(What you need to do):
When a line in the records contains the string "screenshot", copy that line.

[Stored data entries]
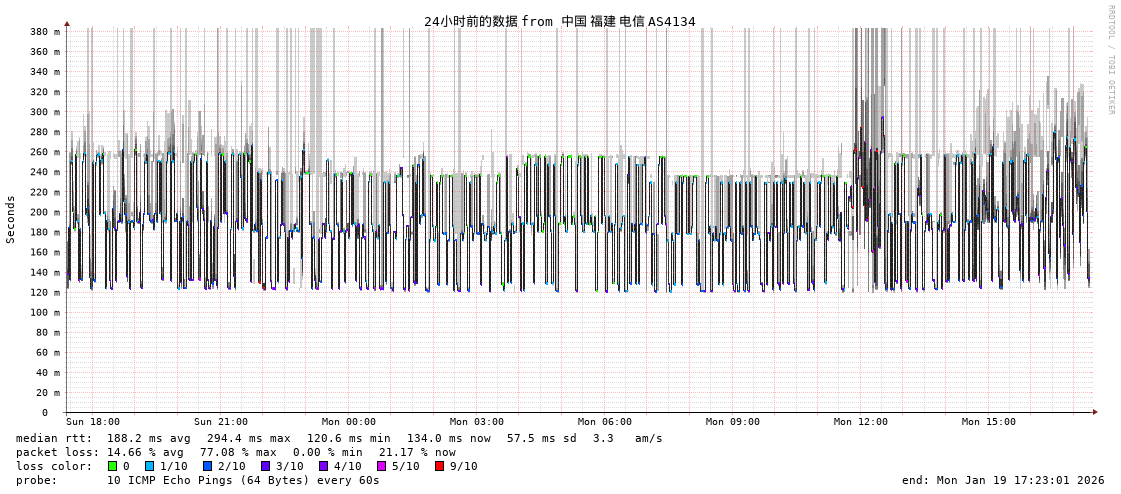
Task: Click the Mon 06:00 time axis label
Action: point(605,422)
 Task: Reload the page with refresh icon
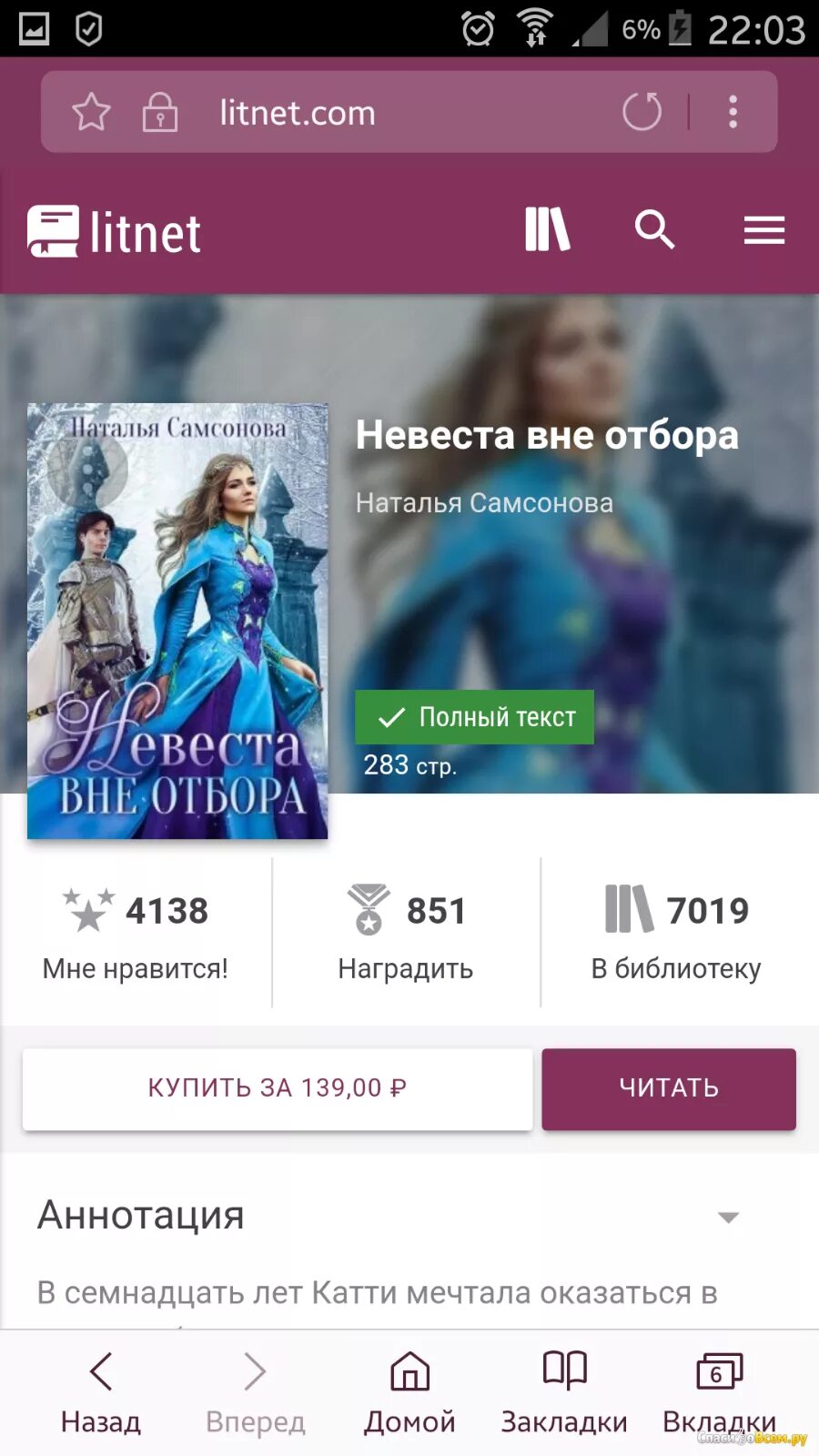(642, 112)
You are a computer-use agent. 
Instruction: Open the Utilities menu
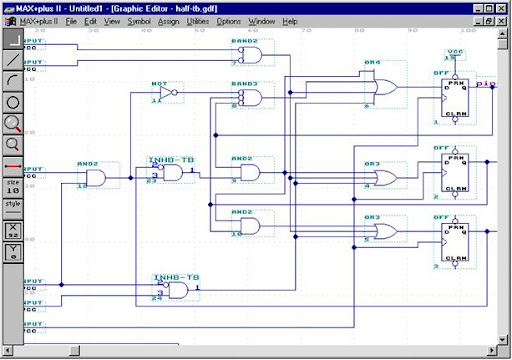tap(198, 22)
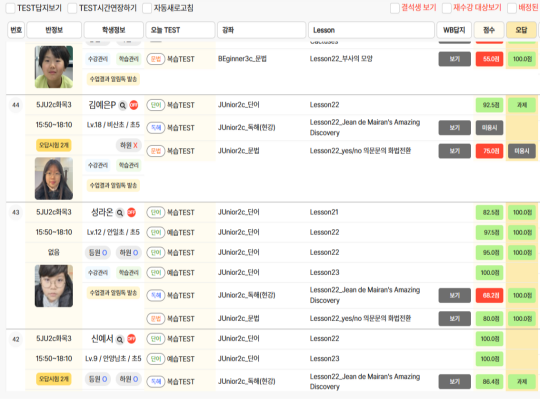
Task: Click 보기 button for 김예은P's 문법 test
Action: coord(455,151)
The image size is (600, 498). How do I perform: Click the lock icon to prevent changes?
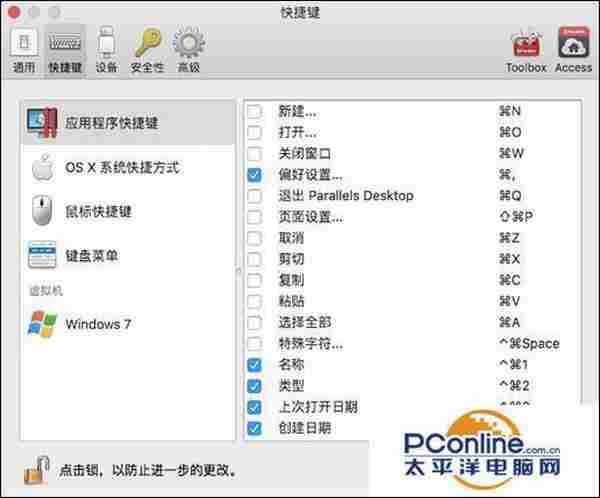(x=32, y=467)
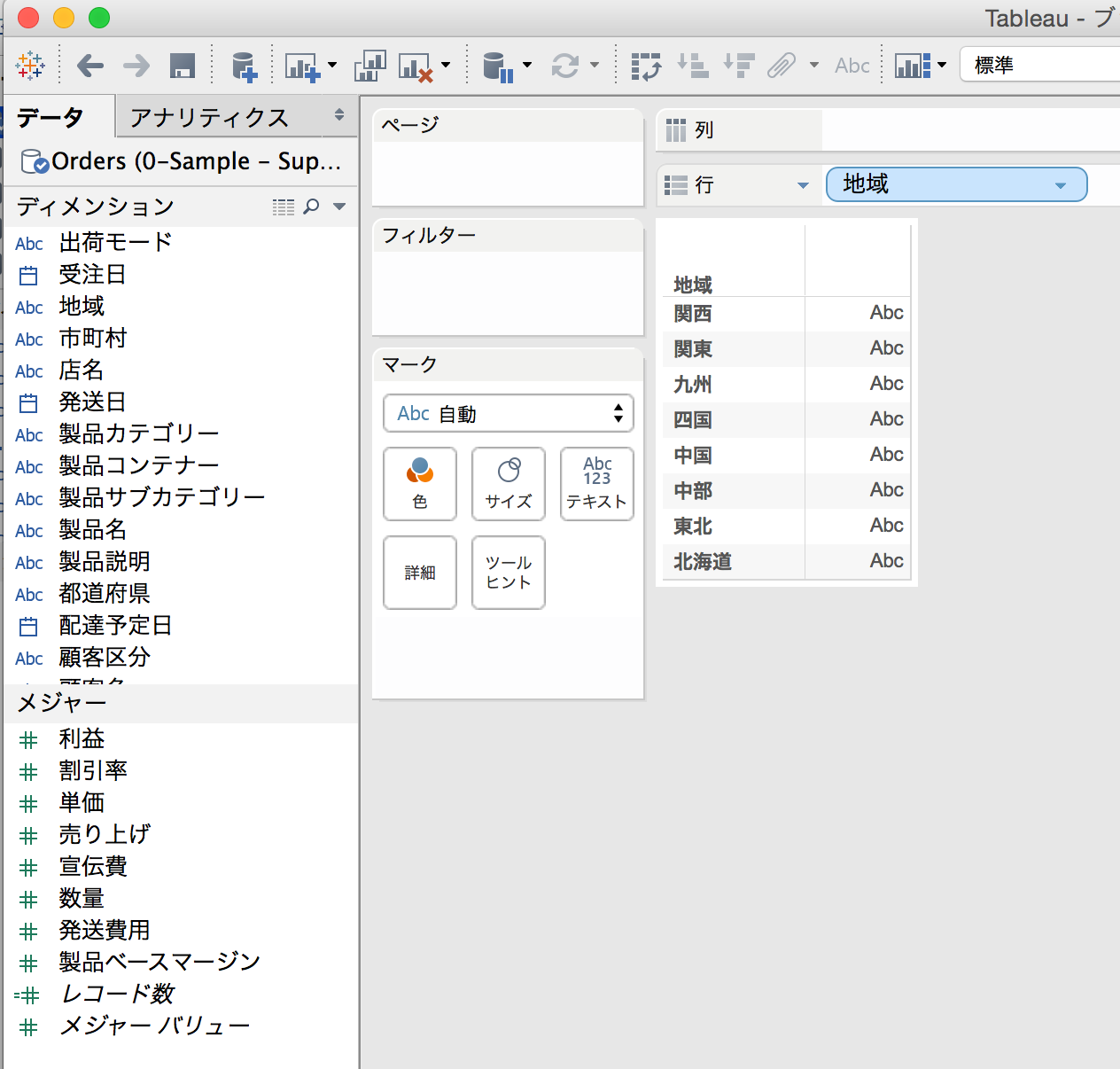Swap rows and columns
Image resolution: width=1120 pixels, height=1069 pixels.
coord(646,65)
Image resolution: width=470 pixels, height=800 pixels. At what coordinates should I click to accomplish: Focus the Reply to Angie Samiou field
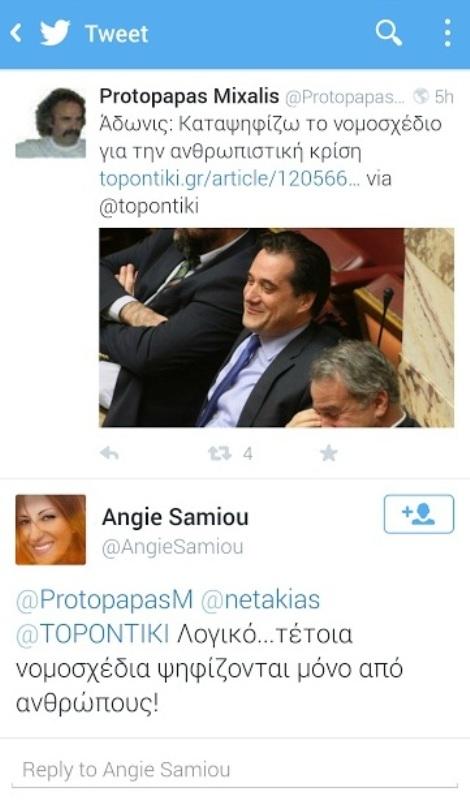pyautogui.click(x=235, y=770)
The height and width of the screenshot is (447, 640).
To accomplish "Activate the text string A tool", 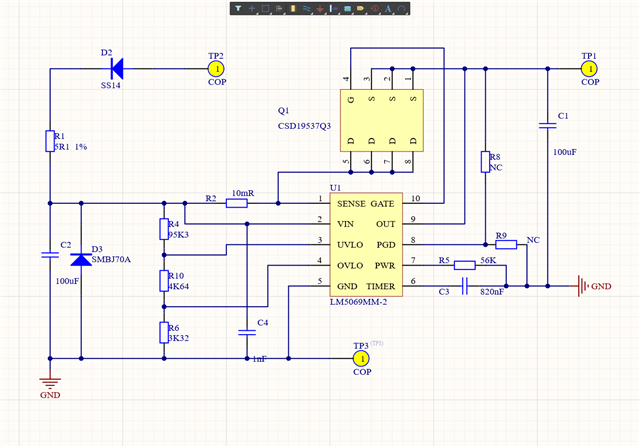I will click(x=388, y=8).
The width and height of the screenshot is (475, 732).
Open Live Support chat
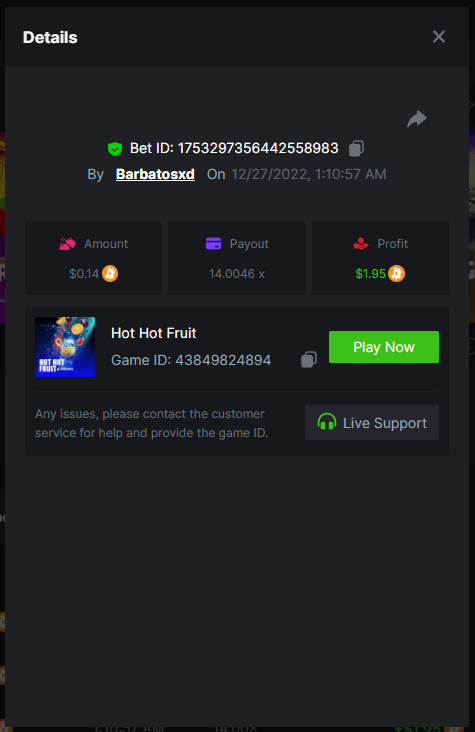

(Answer box):
The height and width of the screenshot is (447, 640).
The width and height of the screenshot is (475, 732).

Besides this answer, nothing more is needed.